M Louise Markert et al. Blood.

Abstract

The purpose of this study was to characterize a large group of infants with complete DiGeorge anomaly and to evaluate the ability of thymus transplantation to reconstitute immune function in these infants. DiGeorge anomaly is characterized by varying defects of the heart, thymus, and parathyroid glands. Complete DiGeorge anomaly refers to the subgroup that is athymic (< 1%). The characteristics of 54 subjects at presentation and results from 44 consecutive thymus transplantations are reported. Remarkably, only 52% had 22q11 hemizygosity and only 57% had congenital heart disease requiring surgery. Thirty-one percent developed an atypical phenotype with rash and lymphadenopathy. To date, 33 of 44 subjects who received a transplant survive (75%) with post-transplantation follow-up as long as 13 years. All deaths occurred within 12 months of transplantation. All 25 subjects who were tested 1 year after transplantation had developed polyclonal T-cell repertoires and proliferative responses to mitogens. Adverse events developing after transplantation included hypothyroidism in 5 subjects and enteritis in 1 subject.
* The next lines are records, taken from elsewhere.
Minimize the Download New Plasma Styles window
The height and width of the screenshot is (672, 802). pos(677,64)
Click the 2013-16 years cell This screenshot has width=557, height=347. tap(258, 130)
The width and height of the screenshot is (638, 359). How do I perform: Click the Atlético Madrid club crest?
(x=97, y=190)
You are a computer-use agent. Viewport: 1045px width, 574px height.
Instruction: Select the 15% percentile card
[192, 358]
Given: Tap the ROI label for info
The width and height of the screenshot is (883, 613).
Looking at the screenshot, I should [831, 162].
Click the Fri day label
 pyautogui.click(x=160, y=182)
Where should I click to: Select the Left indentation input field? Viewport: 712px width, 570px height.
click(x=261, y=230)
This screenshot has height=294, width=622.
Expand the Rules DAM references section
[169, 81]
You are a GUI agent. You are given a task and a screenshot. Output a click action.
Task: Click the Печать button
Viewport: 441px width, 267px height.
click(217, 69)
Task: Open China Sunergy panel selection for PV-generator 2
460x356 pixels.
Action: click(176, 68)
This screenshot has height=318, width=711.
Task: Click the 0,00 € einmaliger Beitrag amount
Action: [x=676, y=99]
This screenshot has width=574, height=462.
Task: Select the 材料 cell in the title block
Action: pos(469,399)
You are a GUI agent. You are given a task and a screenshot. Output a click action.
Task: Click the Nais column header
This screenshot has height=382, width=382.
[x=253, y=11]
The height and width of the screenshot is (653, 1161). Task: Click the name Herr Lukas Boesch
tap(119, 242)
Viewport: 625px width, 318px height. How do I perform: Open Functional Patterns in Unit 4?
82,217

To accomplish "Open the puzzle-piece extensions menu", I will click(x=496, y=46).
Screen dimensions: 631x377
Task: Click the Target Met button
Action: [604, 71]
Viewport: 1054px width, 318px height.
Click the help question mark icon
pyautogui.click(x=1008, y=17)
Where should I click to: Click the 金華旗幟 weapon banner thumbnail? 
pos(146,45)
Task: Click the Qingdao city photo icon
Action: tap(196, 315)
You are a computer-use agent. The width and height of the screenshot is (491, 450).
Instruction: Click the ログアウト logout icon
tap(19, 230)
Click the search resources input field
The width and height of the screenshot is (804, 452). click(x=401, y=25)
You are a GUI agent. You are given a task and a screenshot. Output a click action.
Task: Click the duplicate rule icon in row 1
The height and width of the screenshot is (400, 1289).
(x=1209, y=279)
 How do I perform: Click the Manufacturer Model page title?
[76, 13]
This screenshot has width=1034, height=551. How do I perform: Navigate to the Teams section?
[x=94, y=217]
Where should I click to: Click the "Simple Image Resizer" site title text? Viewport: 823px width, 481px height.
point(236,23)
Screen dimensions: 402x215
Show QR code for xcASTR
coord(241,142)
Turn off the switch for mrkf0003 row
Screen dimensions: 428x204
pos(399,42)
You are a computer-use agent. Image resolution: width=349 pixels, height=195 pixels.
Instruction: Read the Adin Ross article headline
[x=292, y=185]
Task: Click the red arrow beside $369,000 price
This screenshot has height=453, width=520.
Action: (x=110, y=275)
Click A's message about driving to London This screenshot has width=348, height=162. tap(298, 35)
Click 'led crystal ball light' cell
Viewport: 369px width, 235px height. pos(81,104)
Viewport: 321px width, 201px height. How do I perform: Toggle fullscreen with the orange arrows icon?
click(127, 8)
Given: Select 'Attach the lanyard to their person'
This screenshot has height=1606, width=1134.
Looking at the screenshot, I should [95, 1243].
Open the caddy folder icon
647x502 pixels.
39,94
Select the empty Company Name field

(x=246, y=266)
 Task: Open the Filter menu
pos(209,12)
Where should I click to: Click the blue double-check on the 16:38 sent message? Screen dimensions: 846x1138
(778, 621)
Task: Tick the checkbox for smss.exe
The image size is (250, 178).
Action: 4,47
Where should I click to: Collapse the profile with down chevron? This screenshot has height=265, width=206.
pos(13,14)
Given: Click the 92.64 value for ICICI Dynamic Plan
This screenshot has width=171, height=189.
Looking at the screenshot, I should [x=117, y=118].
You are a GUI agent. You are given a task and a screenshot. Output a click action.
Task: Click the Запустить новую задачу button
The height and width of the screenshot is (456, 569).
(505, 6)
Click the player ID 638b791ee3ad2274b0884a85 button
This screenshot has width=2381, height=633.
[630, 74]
In summary, diagnosis of complete DiGeorge anomaly is challenging because of the variability of presentation. Thymus transplantation was well tolerated and resulted in stable immunoreconstitution in these infants.

Figures

Figure 1
Figure 1
Kaplan-Meyer plot of survival of recipients of a thymus transplant. (A) Survival of 35 of 54 subjects who were enrolled. (B) Survival of 33 of 44 subjects who received a transplant.
Figure 2
Figure 2
T-cell development as determined by T-cell subset antibody staining and T-cell proliferative responses to mitogens for subjects past 1 year after thymus transplantation. Fourteen subjects who did not receive immunosuppression (A-C,G) are compared with 12 subjects who did receive immunosuppression (D-F,H); (A,D) CD3, (B,E) CD4, (C,F) CD8, (G,H) PHA responses. Each subject is represented by a separate line. The x-axis is years after transplantation. The y-axis for panels A to F is cells/mm3. The y-axis for panels G and H is counts per minute. Note the T-cell amplifications seen in panels A to C for 4 subjects who developed the atypical form of DiGeorge anomaly shortly after transplantation.
Figure 3
Figure 3
CD4 TCRBV repertoire diversity as assessed by spectratyping. (A) DKL values for 16 subjects with typical complete DiGeorge anomaly. (B) DKL values for 7 subjects with atypical complete DiGeorge anomaly. (C) CD4 spectratyping profiles for subject DIG005 at 7 years after transplantation. The Jurkat control panel is in the lower right. The DKL value for this spectratype is 0.11.
Figure 4
Figure 4
Infections after thymus transplantation. The number of infections per patient per year is presented for the first 6 months after transplantation before normal T-cell function has developed and for the remainder of follow-up time. All 44 patients who received a transplant are included in the data for the initial 6 months, resulting in 19 patient-years of follow-up. The follow-up time from 6 months after transplantation until the end of November 2006 totaled 82 patient-years of follow-up. A decrease in rate of infections is seen.